2. Replacing the base 替换底数：Let $H_a(X)$ be the entropy defined in the base of the log changed into $a$ instead of 2.

   $H_b(X)=(\log_b a)H_a(X)$

   • So $H_a(X)=(\log_2a )H(X)$.

Examples

1. Toss

$X\sim Bern(p)$

$H(X)=-p\log p-(1-p)\log (1-p)$,

2. Distribution

$$ X = \begin{cases} a,&\text{ with probability } \frac12,\\ b,&\text{ with probability } \frac14,\\ c,&\text{ with probability } \frac18,\\ d,&\text{ with probability } \frac18\end{cases} $$ hence $$ H(X)=-\sum_{x\in\mathcal X}p(x)\log p(x)=-\frac12\log\frac12-\frac14\log\frac14-\frac18\log\frac18-\frac18\log\frac18 = \frac74 \text{bits}. $$

意义：

• 猜 $X$ 是多少，通过二元问题（binary question）
  • “Is X = a?” 如果不是，就问 “Is X = b?"；这样问下来的问题的个数的期望就是 7/4=1.75

2.2 Joint and Conditional Entropy

Definition of Joint Entropy

$H(X,Y)=-\sum_{x\in{\cal X}}\sum_{y\in{\cal Y}} p(x,y)\log p(x,y)$

等效：$H(X,Y)=-E \log p(X,Y)$.

Definition of Conditional Entropy

If $(X,Y)\sim p(x,y)$ (联合分布 joint distribution)，

the conditional entropy $H(Y|X)$ is defined as the sum of all $H(Y|X=x)$ over $x$: $$ \begin{aligned} H(Y|X)&=\sum_{x\in\mathcal X}p(x)H(Y|X=x) \\&= -\sum_{x\in\mathcal X}p(x)\sum_{y\in\mathcal Y}p(y|x)\log p(y|x) \\&= -\sum_{x\in\mathcal X}\sum_{y\in\mathcal Y}p(x,y)\log p(y|x) \\&= -{E}_{X,Y}\log p(Y|X), \end{aligned} $$ 在这里，$H(Y|X=x)$ 就是 $p(y|x)$ 的entropy

The Chain Rule

$$ \begin{aligned} H(Y|X)&=-\sum_{x\in\mathcal X}\sum_{y\in\mathcal Y}p(x,y)\log p(y|x) \\&=-\sum_{x\in\mathcal X}\sum_{y\in\mathcal Y}p(x,y)\log{p(x,y)\over p(x)} \\&=-\sum_{x\in\mathcal X}\sum_{y\in\mathcal Y}p(x,y)\log{p(x,y)\over p(x)} \\&=-\sum_{x\in\mathcal X}\sum_{y\in\mathcal Y}p(x,y)\log{p(x,y)}+\sum_{x\in\mathcal X}\log{p(x)\sum_{y\in\mathcal Y}p(x,y)} \\&=-\sum_{x\in\mathcal X}\sum_{y\in\mathcal Y}p(x,y)\log{p(x,y)}+\sum_{x\in\mathcal X}p(x)\log{p(x)} \\&=H(X,Y)-H(X) \end{aligned} $$

通过这个推导，我们知道 $$ H(X,Y)=H(X)+H(Y|X) $$ 很自然，并且 equivalently 这可以从 $p(X,Y)=p(X)p(Y|X)$ 得出，因为：

$$ \log p(X,Y)=\log p(X)+\log p(Y|X) $$

所以对两侧做 expectation，我们就可以得到上文的定理。

Chain Rule Corollary (Conditional Entropy)
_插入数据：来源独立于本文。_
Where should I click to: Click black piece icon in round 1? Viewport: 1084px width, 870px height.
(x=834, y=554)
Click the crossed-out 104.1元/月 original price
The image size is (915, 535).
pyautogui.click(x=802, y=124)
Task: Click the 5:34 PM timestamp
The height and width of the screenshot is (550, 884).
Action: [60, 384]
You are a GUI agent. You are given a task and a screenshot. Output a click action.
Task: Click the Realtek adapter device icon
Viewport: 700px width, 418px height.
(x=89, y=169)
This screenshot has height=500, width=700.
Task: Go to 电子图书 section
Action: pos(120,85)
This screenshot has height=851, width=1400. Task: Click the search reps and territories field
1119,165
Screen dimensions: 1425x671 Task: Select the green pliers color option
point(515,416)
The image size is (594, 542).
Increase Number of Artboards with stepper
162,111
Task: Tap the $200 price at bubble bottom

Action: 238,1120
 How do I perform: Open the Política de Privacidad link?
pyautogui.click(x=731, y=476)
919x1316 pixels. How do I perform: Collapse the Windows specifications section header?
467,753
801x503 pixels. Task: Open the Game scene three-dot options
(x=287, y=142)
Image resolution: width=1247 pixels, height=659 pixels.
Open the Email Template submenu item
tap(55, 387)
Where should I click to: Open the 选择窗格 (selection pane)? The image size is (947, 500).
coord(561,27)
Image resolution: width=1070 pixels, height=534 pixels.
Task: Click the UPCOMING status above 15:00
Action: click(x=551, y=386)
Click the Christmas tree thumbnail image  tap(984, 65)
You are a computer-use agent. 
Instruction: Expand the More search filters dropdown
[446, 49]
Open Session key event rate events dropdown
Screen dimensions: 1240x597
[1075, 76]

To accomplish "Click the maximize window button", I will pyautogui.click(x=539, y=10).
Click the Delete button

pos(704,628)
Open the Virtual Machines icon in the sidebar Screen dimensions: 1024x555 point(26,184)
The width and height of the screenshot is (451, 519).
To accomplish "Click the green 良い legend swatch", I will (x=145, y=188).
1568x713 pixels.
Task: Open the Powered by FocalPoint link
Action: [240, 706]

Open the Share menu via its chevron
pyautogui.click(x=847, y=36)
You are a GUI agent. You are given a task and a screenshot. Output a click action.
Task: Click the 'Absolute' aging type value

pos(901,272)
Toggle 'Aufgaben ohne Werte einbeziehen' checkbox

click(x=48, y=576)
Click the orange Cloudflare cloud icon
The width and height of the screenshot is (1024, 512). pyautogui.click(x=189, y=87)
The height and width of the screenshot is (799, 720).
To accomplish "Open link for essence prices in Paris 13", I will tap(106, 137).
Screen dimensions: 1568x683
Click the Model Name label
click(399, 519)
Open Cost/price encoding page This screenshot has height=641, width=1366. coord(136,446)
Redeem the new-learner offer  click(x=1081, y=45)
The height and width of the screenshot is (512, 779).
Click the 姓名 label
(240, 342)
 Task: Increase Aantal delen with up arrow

$$ H(X,Y|Z)=H(X|Z)+H(Y|X,Z) $$

将 $ p(\cdot|z)$ 和 $H(\cdot|Z)$ 视作 $\hat p(\cdot)$ 和 $\hat H(\cdot)$

Property: $H(X)-H(X|Y)=H(Y)-H(Y|X)$

Note that $H(Y|X)\ne H(X|Y)$ but $H(X)+H(Y|X)=H(Y)+H(X|Y)$, which leads to $H(X)-H(X|Y)=H(Y)-H(Y|X)$.

2.3 Relative Entropy(KL distance) and Mutual Information

Def of Relative Entropy 相对熵 = KL散度

The relative entropy i.e. Kullback-Leibler (KL) Distance between 2 probability mass functions $p(x)$ and $q(x)$ is defined as $$ D(p||q)=\sum_{x\in\mathcal X}p(x)\log{p(x)\over q(x)}\equiv E_p\log{p(X)\over q(X)} $$